Pandas str.contains Method

Authors

Pandas is a powerful library for data analysis and manipulation in Python.

One of the most important operations when working with a dataset is filtering data based on certain conditions.

In this blog post, we will discuss the str.contains method in Pandas, a powerful tool for filtering data based on patterns in string columns.

str.contains Method

The str.contains method is used to filter data based on patterns in string columns.

It is often used in SQL-style data filtering, and Pandas provides similar functionality.

The str.contains method returns a Boolean mask indicating whether each element in the string column matches a specified pattern.

This Boolean mask can then be used to index into the DataFrame to extract the rows of interest.

Let's start by creating a sample DataFrame to work with:

import pandas as pd

data = {
    'Name': ['John', 'Jane', 'Jim', 'Jessica', 'Jack'],
    'City': ['New York', 'San Francisco', 'London', 'Paris', 'Berlin']
}

df = pd.DataFrame(data)

To filter data based on a pattern in the 'Name' column, we can use the str.contains method and pass in the pattern we want to match:

pattern = 'J'
filtered_df = df[df['Name'].str.contains(pattern, case=False)]
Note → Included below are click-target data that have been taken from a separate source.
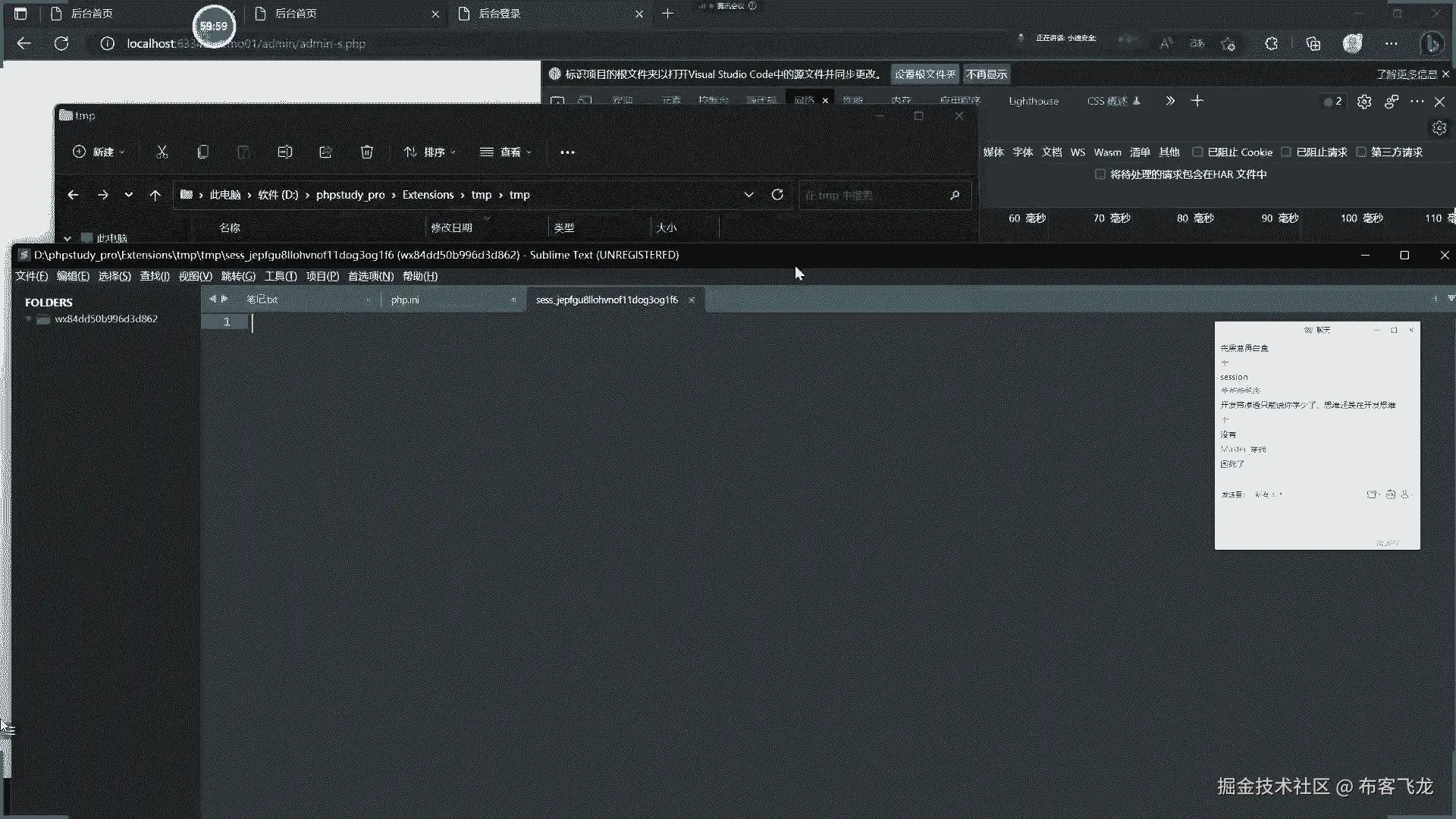Enable the 已阻止 Cookie checkbox
1456x819 pixels.
(x=1197, y=152)
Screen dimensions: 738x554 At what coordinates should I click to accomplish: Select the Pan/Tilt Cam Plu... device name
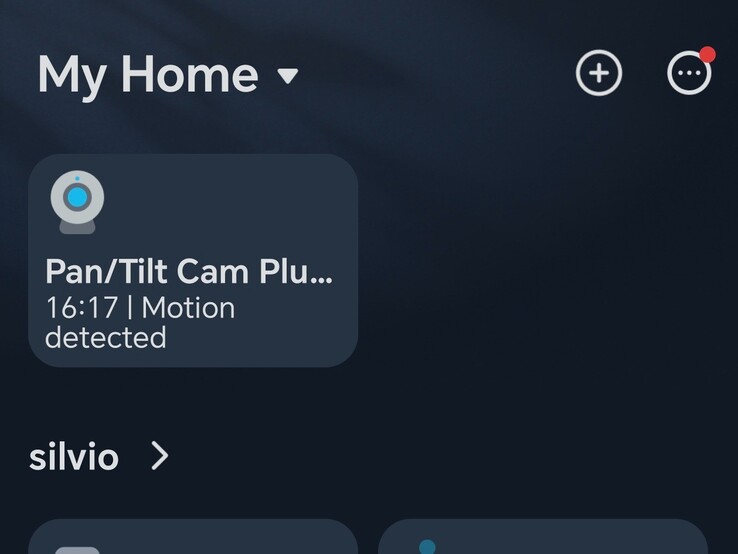point(189,272)
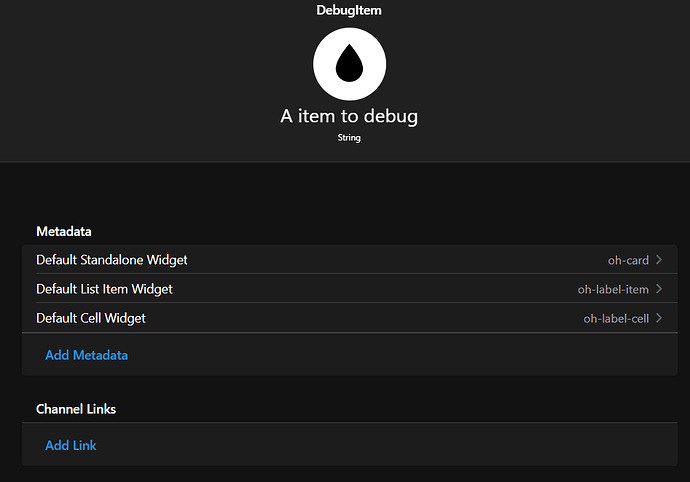The height and width of the screenshot is (482, 690).
Task: Open Default Cell Widget metadata
Action: (349, 317)
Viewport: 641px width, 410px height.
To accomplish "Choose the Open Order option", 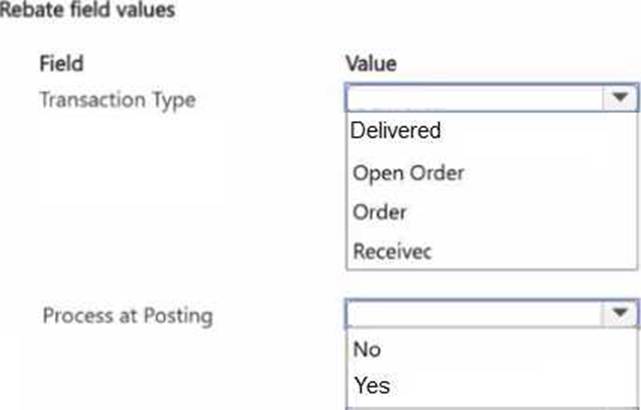I will [x=408, y=172].
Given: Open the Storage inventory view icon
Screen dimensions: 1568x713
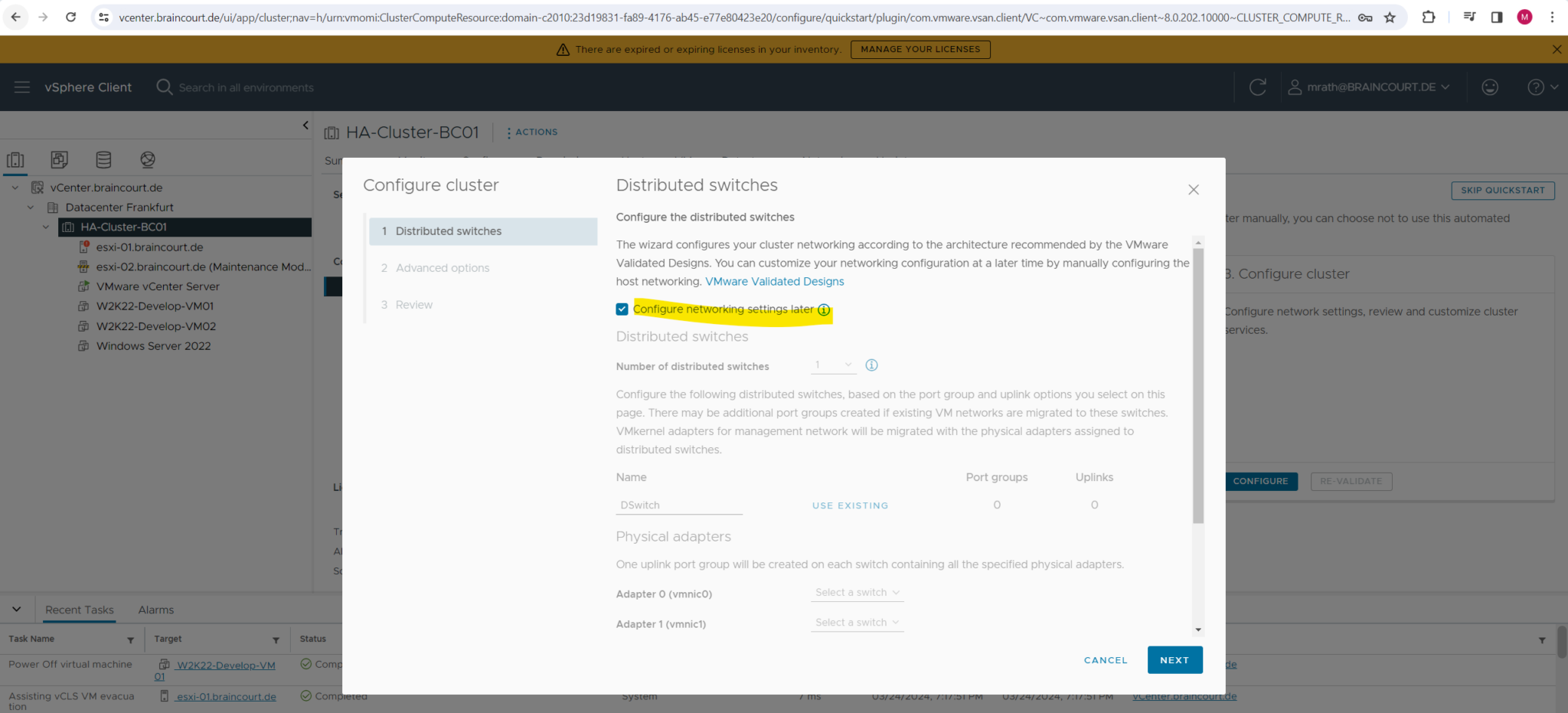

In this example, we set case=False to ignore case when matching the pattern.

The resulting DataFrame, filtered_df, will contain all rows where the 'Name' column contains the letter 'J'.

Match Multiple Patterns

It's also possible to match multiple patterns by using the | operator:

pattern = 'J|i'
filtered_df = df[df['Name'].str.contains(pattern, case=False)]

This will return all rows where the 'Name' column contains either the letter 'J' or the letter 'i'.

Match Patterns At Start And End

You can also match patterns at the start or end of a string using the ^ and $ symbols respectively:

start_pattern = '^J'
filtered_df = df[df['Name'].str.contains(start_pattern, case=False)]

end_pattern = 'n$'
filtered_df = df[df['Name'].str.contains(end_pattern, case=False)]

In this example, the first line returns all rows where the 'Name' column starts with the letter 'J', while the second line returns all rows where the 'Name' column ends with the letter 'n'.

Summary

In conclusion, the str.contains method is an essential tool for filtering data based on patterns in string columns in Pandas.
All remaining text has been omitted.